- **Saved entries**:
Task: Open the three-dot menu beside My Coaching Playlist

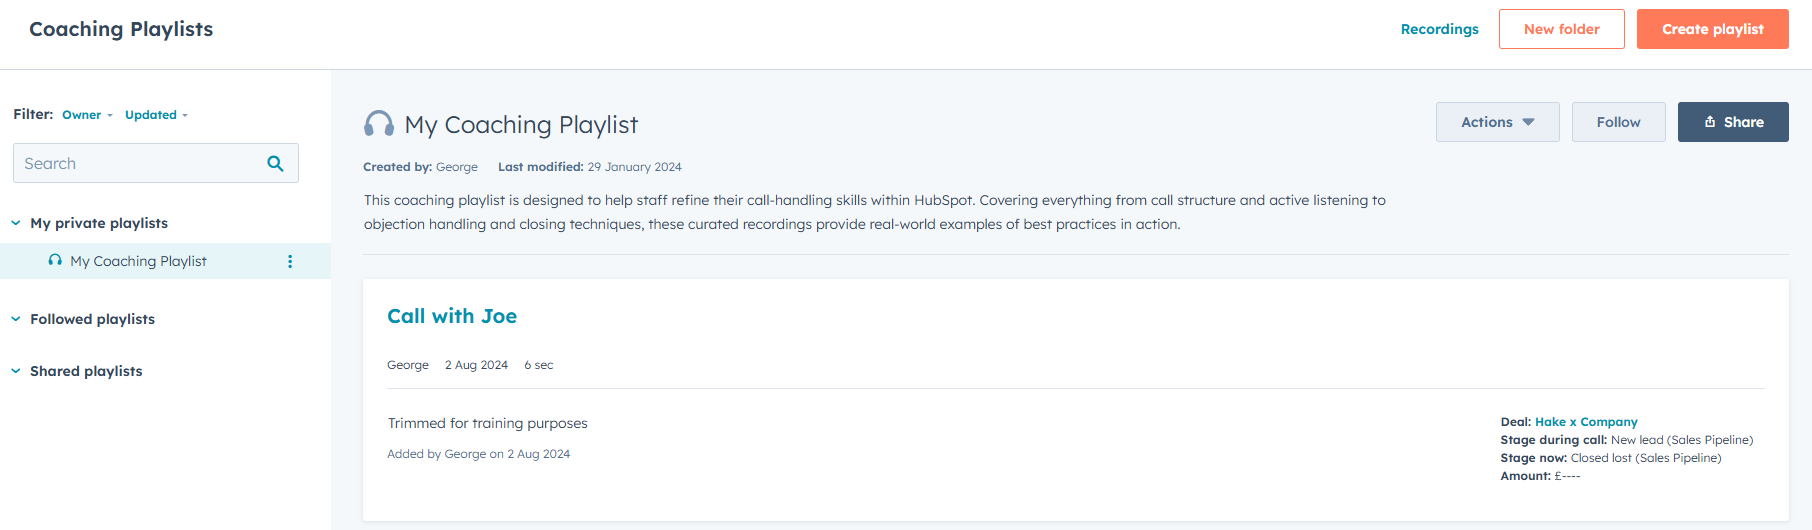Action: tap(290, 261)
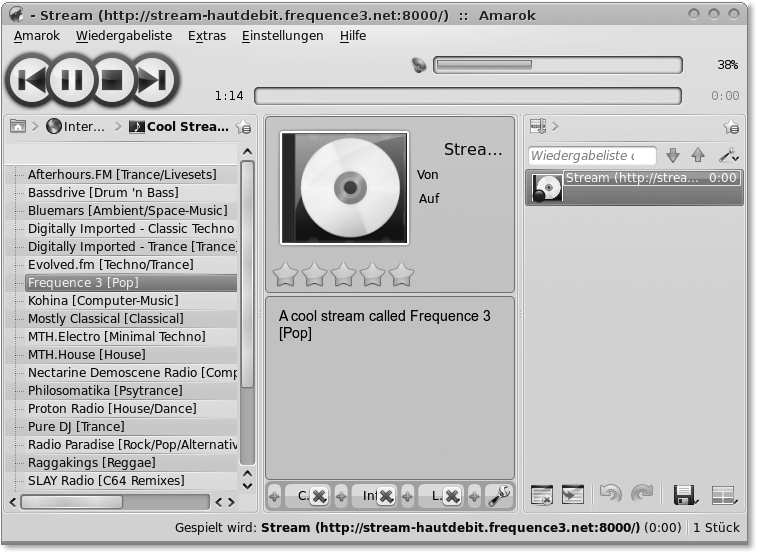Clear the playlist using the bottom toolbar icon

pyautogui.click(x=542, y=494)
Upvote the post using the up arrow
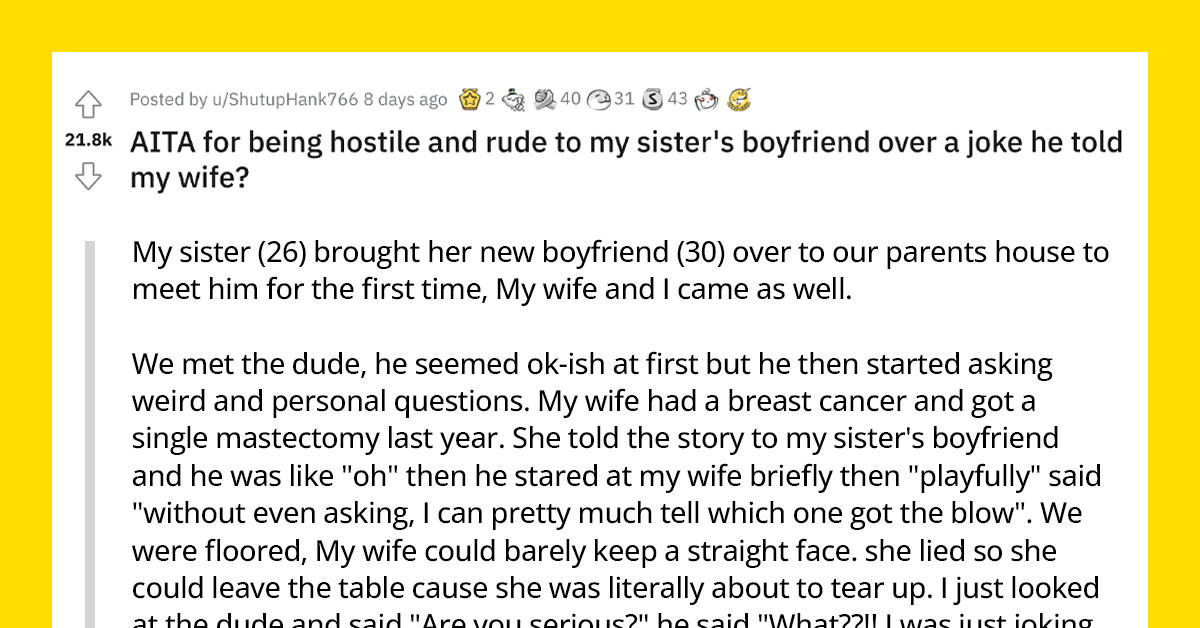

- **Task requirements**: The lines above must be transcribed exactly, with every picture left out.

- **The completed task**:
Task: Open the three-dot menu beside My Coaching Playlist

Action: tap(290, 261)
Clear the playlist using the bottom toolbar icon

pyautogui.click(x=542, y=494)
Upvote the post using the up arrow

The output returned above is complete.